ORLANDO, Fla. - Olympic bobsledder Howard Benford Siler Jr., an insurance executive when he retired in Central Florida 17 years ago, didn't much appreciate the way he was portrayed by John Candy in the movie "Cool Runnings."
Candy acted his part in the 1993 movie as a fumbling, washed-up rube who sought redemption by coaching four, ice-wary Jamaican athletes to compete as an Olympic bobsled team.
"The first half-hour to 45 minutes of that movie was a great misrepresentation of Howard," said his wife, Debra Shea Siler, "He wasn't a drunk and sloppy loser and all those things. But when the guys got off the airplane, that was spot-on.
"He was disappointed that Disney decided to make the movie a sort of comical situation as opposed to how serious their accomplishments were. There were scenes that made them look cutesy, silly.
"Howard said the guys were fun and easygoing but they were serious, which is the reason he accepted the job," his wife said. "And they were committed with more heart and soul than any athlete he ever coached."
Some months ago, when Siler was still actively playing senior softball, he was diagnosed with cancer. The Clermont resident died last week at 69.
By all accounts, he was an athletic stud, the opposite of Candy.
A Washington Post story about the 1980 winter Olympics in Lake Placid, N.Y., described Siler as 6 feet, 200 pounds and built like a college fullback.
In the story, the 34-year-old Siler told of driving a 500-pound sled at 90 mph and crashing in a curve called Shady.
"I totaled that bob. It flipped over me and landed on my partner... Broke his skull in seven places. I got wrecked, too, but only my face. Nothing that wouldn't heal."
Siler took fifth place in the two-man sled event, achieving a modest comeback for the U.S., which had been in decline for many years in bobsledding.
"You know, they say a bobsled driver can't ask for much in life," Siler was quoted in the Post story. "When you jump in that seat, you only know two things for certain. The traffic's all one way. And if you crash, at least you won't burn."
Debra Shea Siler said that when she combed through his scrapbook she found a newspaper clipping from when he was in junior high school and had won a big basketball game by a point.
"He was an absolute, natural athlete who was good at everything," she said. "He had a knee replacement as a result of his bobsledding career. He had many injuries because of his bobsledding career. But nothing that kept him off the ball field at 69 years old."

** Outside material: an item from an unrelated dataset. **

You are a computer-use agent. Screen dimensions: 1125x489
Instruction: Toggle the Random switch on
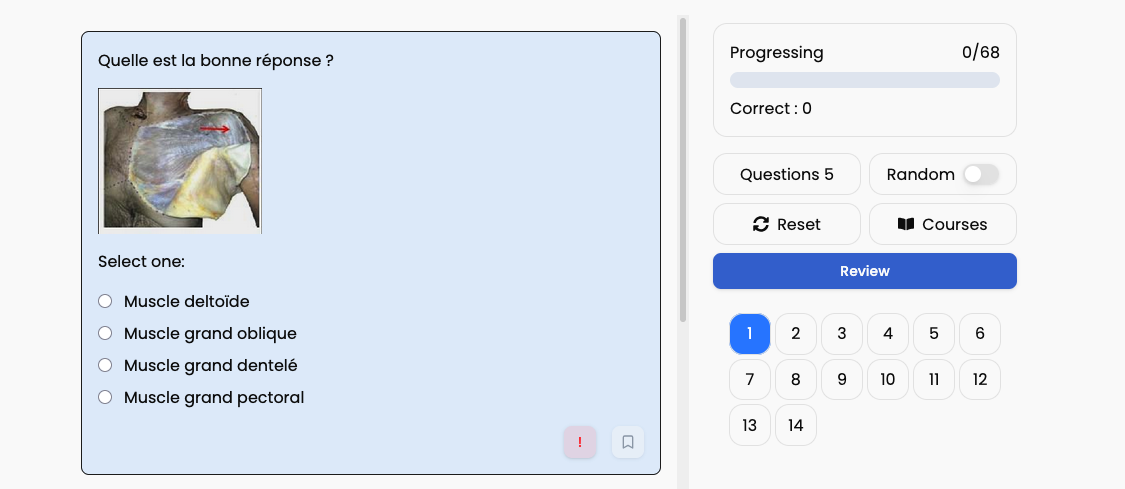(x=981, y=174)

Siler was a member of softball and bobsled teams in the Air Force, where he served for 13 years. His 30 years in bobsledding included being a nine-time member of the USA National Bobsled Team, a three-time Olympian and a Team USA coach.
A Chicago Tribune story in 1988 recounts the invitation for Siler to coach the Jamaicans. He was in his back yard, barbecuing ribs, when the phone rang.
"Guy on the other end asks, 'How would you like to be the coach of the Jamaican Olympic bobsled team?' I said, 'No thanks, I'm too busy coaching the Siberian surfers.'"
Siler eventually agreed and before long was besting other teams in international competition.
"The athletes are not the problem," Siler said in the Tribune story. "They just need the equipment, experience and facilities."
"If I say these kids can make it to the Olympics, they can make it to the Olympics," said the coach, played by Candy, in Cool Runnings.
In the movie, after the Jamaicans got off the plane and freaked out in their first blast of winter, their coach was asked if their Olympic entry was a big joke, or "do you really expect these Jamaicans to qualify?"
"Not only are they going to qualify, they are going to turn some heads doing it," the coach responded.
Along with his wife, Siler is survived by daughters Lisa Smith, Audra Claypool and Christina White; sisters Doris Breazel and Kathy Young; six grandchildren; and several nieces and nephews. Arrangements are by Becker Funeral Home.